Com estas duas novas infraestruturas, já são cinco as instalações concluídas, que somam mais de 300 kW e beneficiarão mais de 210 sócios da Comunidade Energética de Altea.
Por que é importante: Não confunda projetos-piloto liderados pela comunidade com negócios C&I de margem elevada; os custos administrativos do solar multiutilizador destruirão a sua rentabilidade.
A Miragem da Micro-rede Municipal
Altea está a fazer algo nobre — colocar 100kW de fotovoltaico no telhado de um cemitério é uma aula magistral sobre o aproveitamento de espaços mortos. Mas vamos ignorar o marketing positivo. Um projeto de 134kW dividido por 210 membros resulta em cerca de 638W por pessoa.
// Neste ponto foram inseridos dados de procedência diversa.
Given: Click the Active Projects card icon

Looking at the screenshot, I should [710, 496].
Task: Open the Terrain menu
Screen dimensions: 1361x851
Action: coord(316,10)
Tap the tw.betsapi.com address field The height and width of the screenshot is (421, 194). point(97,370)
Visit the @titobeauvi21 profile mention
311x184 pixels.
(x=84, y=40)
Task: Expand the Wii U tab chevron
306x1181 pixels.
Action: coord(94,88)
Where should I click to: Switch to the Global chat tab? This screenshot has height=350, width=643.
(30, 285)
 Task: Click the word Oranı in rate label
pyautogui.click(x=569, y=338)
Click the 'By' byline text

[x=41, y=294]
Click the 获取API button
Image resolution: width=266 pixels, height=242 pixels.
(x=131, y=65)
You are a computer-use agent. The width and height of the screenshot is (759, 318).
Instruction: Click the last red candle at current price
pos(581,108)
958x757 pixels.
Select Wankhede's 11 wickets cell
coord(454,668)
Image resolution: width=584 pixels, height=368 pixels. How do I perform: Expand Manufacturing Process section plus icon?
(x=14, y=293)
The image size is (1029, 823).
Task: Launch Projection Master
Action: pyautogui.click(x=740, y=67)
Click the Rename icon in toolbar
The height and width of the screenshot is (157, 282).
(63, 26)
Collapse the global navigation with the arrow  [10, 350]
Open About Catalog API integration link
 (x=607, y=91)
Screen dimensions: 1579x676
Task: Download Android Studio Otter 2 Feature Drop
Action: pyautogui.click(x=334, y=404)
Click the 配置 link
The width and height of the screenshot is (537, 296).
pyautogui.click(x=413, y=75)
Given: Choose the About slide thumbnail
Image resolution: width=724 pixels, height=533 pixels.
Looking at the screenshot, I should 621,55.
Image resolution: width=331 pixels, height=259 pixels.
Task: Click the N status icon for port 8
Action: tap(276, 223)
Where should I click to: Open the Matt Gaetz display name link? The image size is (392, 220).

No atual quadro regulamentar espanhol, isso mal chega para cobrir um frigorífico decente e alguns portáteis, quanto mais para aquecer uma casa no inverno.
O Verdadeiro Obstáculo Não é o Espaço nos Telhados
O setor adora promover as 'comunidades energéticas' como o futuro democrático da energia. No entanto, vejamos as contas: uma capacidade total de 300kW para 210 pessoas é um pesadelo administrativo para o instalador. Se é um promotor de projetos na Andaluzia ou em Valência, pare de perseguir estes subsídios para microcomunidades, a menos que tenha automatizado o software de faturação e distribuição pro-rata.
Se é um instalador a analisar o pipeline para 2025, foque-se em modelos de PPA para coberturas industriais, onde o cliente é uma única entidade e não 210 agregados familiares individuais. Até que o governo espanhol simplifique o obstáculo burocrático do autoconsumo partilhado (para além das atuais restrições de raio de 2km), estes projetos comunitários continuarão a ser peças de vaidade em vez de modelos de negócio escaláveis. Não se pode construir uma empresa de instalação rentável e de elevado crescimento a gerir 210 contas de eletricidade a retalho diferentes todos os meses.